Anti-Singapore demonstrations erupted in Indonesia. Hundreds of thousands of Indonesians lined the streets of Jakarta during the funeral procession of the two commandos, who were buried in the Heroes’ Cemetery. The Singapore Embassy in Jakarta was ransacked.
Indonesian intelligence did forewarn our embassy staff, who evacuated to safety before the mob broke in. Among them was a young Bilahari Kausikan, whose father was our ambassador.
The Cold War divided Southeast Asia.
The communist victories in Vietnam and Cambodia in 1975 created a new set of dynamics. With the Soviet Union becoming a growing threat to China, Mao moved to normalise relations with Washington starting with ping-pong diplomacy.
After President Richard Nixon’s visit to China in 1972, a new chapter opened in US–China relations.
One important motivation on the US side was its extrication from Vietnam ‘with honour’. Vietnam read it as China’s betrayal and moved closer to the Soviet Union. When Vietnamese divisions invaded Cambodia in 1978, ostensibly to get rid of the Khmer Rouge, China retaliated by crossing the border to ‘punish’ Vietnam.
It was said that Deng Xiaoping told Vietnam that if it meant allocating two Chinese provinces to hold down Vietnam for a hundred years, so be it. China then worked with Asean countries and the US to support Cambodian resistance against Vietnam and to prevent recognition of the government it installed in Phnom Penh from being recognised in the United Nations (UN) and other international forums.
In 1989, Vietnam withdrew its forces from Cambodia and sent out peace feelers to China. The Berlin Wall also came down that year, marking the beginning of the end of the Soviet Union.
In the early 90s, during one of Lee Kuan Yew’s three visits to Vietnam, with nothing to do one evening in my hotel room in Hanoi, I surfed TV channels and saw a programme in Vietnamese about Ho Chi Minh in China. It showed Ho Chi Minh writing Chinese and pictures of him with Mao Zedong, Zhou Enlai and Deng Xiaoping. Deng Xiaoping! He was the Chinese leader who had ordered the Chinese Army to ‘punish’ Vietnam 10 years earlier. Vietnam was signalling to its own people the opening of a new chapter in its relationship with China.
In 1995, Vietnam formally joined Asean. Laos and Myanmar joined in 1997 and Cambodia in 1999. Brunei joined earlier in 1984 immediately after becoming independent.
Unlike the European Union (EU) which is hard and rule-based, Asean is soft and face-saving. While the EU makes progress by lurching from crisis to crisis (which was what former French President Jacques Chirac told us in Singapore), Asean makes progress by meandering around obstacles until a consensus is eventually reached.

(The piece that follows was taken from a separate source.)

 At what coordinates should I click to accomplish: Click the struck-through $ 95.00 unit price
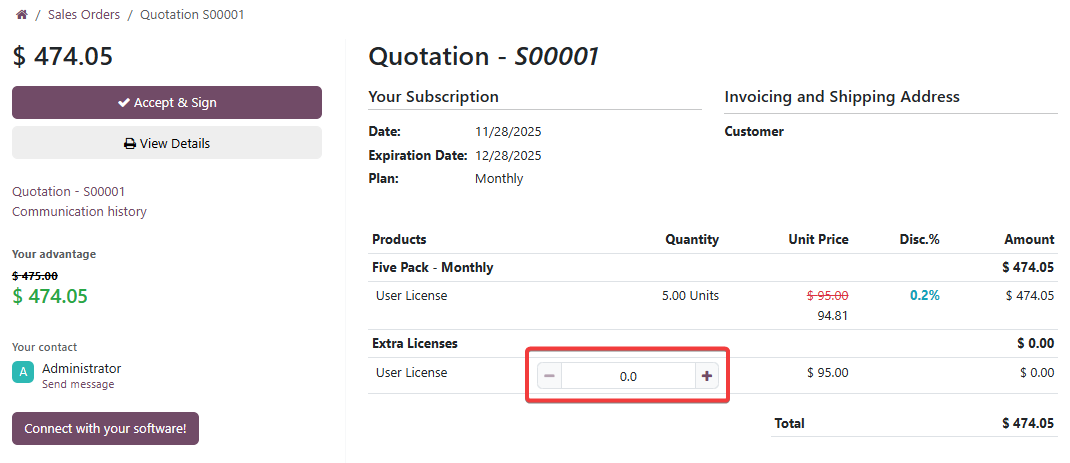coord(827,296)
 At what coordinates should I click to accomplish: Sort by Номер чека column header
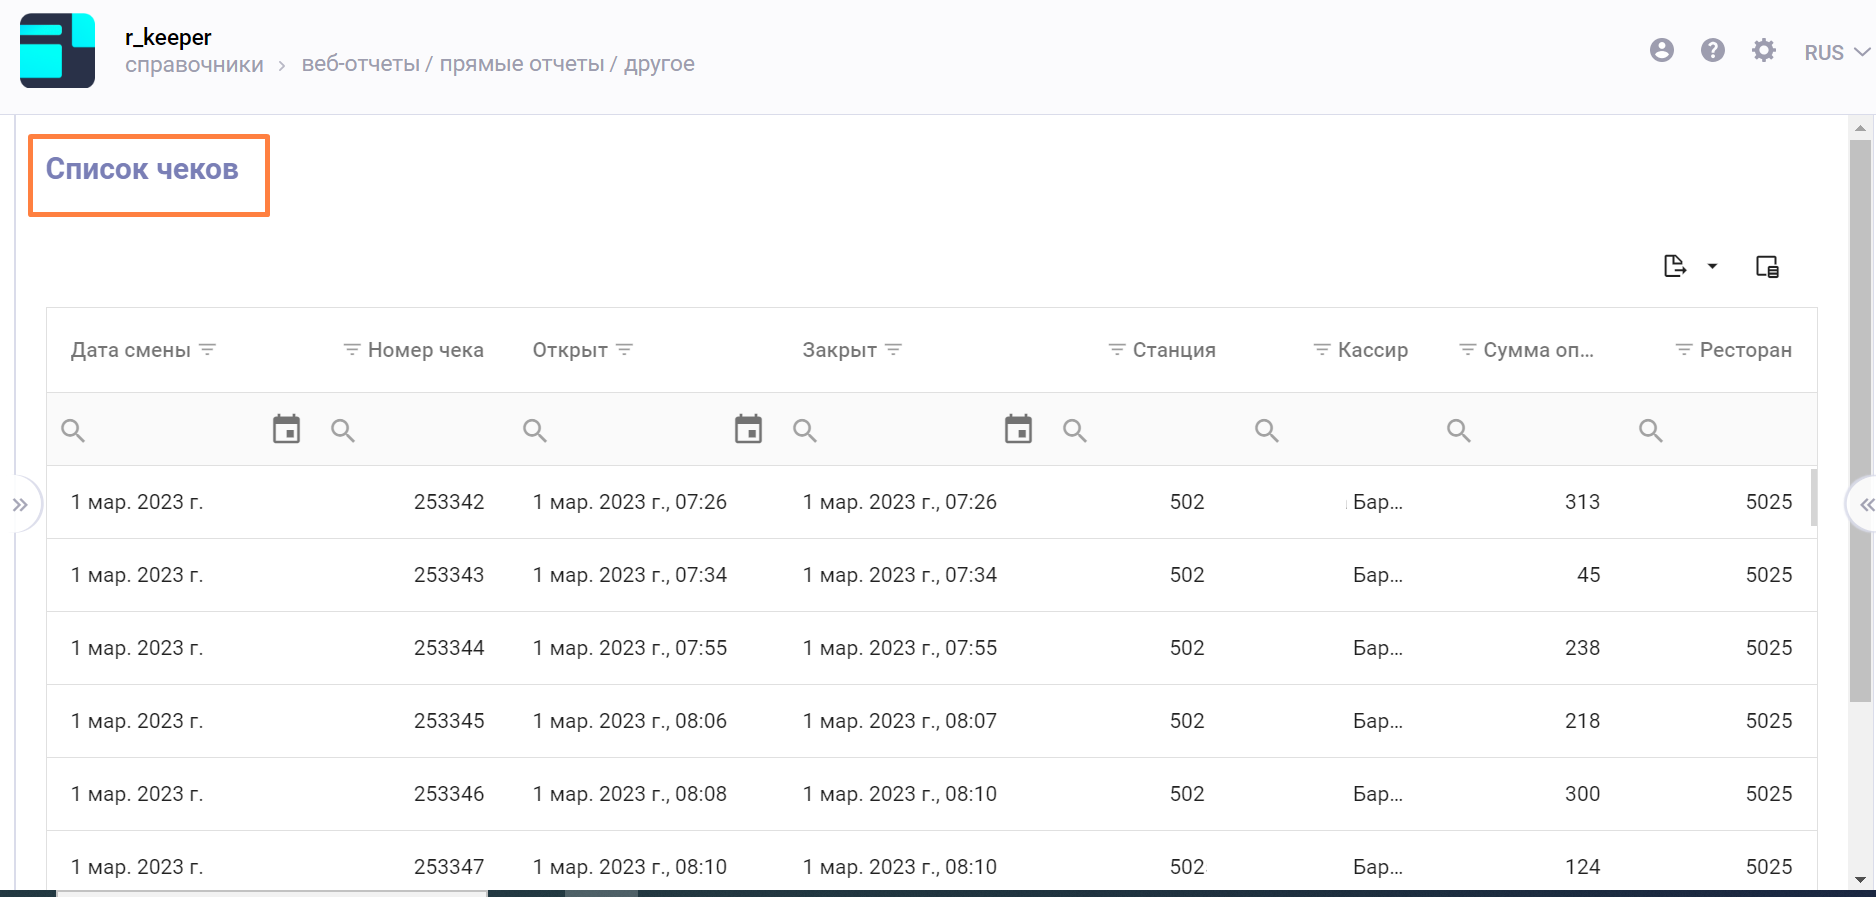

In my years in the Ministry of Trade and Industry (MTI) and the Ministry of Foreign Affairs (MFA), I saw Asean as our immediate circle of diplomacy. I saw our national interest best achieved in cooperation with Asean. There could be occasions when we had to move first or faster, or sometimes slowly, but we should never act in a way which separates or detaches us from Asean.
Asean is even more important to Singapore as we enter a period of dramatic geopolitical change in the world.